Fatma Kılınç-Karzan is a Professor of Operations Research at Tepper School of Business, Carnegie Mellon University. She was awarded the 2015 INFORMS Optimization Society Prize for Young Researchers, the 2014 INFORMS JFIG Best Paper Award (with S. Yıldız), and an NSF CAREER Award in 2015. Her research focuses on foundational theory and algorithms for convex optimization and structured nonconvex optimization and their applications in optimization under uncertainty, machine learning, and business analytics. She has been an elected member on the councils of the Mathematical Optimization Society and INFORMS Computing Society, and has served on the editorial boards of MOS-SIAM Book Series on Optimization, MathProgA, MathOR, OPRE, SIAM J Opt, IJOC, and OMS.

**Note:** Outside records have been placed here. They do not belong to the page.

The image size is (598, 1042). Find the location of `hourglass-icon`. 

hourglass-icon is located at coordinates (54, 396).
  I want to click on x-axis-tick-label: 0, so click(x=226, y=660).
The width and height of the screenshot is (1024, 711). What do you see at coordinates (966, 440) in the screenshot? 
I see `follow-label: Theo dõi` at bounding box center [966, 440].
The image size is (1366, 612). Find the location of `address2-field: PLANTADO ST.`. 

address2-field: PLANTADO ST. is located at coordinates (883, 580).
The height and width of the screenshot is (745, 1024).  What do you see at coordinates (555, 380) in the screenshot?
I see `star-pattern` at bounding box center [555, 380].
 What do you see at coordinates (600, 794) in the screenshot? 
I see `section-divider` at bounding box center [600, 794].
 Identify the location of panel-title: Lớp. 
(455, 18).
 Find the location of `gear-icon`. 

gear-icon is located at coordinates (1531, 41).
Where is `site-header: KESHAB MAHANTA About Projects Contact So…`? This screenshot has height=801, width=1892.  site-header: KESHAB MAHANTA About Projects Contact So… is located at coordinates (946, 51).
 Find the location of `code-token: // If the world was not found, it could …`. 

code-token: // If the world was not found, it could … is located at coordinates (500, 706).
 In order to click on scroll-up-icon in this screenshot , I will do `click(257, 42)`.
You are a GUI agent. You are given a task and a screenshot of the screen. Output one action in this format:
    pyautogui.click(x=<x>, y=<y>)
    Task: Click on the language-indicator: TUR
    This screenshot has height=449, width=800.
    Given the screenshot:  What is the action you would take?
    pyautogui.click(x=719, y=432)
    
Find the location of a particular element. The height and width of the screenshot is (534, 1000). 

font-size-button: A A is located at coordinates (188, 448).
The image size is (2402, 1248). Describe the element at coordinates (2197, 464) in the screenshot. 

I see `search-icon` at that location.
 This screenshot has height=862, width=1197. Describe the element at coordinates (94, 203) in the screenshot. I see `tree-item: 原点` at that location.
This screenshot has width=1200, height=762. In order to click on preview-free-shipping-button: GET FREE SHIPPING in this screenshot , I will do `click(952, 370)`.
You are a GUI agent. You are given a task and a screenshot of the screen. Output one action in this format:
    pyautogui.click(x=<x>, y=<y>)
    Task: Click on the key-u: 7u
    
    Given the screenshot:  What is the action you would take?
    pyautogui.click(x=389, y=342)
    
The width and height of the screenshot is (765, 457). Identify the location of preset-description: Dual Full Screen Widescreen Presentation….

Arkadi Nemirovski is the John P. Hunter, Jr. Chair and Professor of Industrial and Systems Engineering at Georgia Tech. He has co-authored six optimization textbooks including this one, and he has received many rewards for his contributions to the field, including the 1982 MPS-SIAM Fulkerson Prize (with L. Khachiyan and D. Yudin), the 1991 MPS-SIAM Dantzig Prize (with M. Grotschel), the 2003 INFORMS John von Neumann Theory Prize (with M. Todd), the 2019 SIAM Norbert Wiener Prize (with M. Berger), and the 2023 WLA Prize (with Yu. Nesterov). His research focuses on convex optimization (algorithmic design and complexity analysis, optimization under uncertainty, engineering applications) and nonparametric statistics. He is a member of the National Academy of Engineering, the American Academy of Arts and Sciences, and National Academy of Sciences.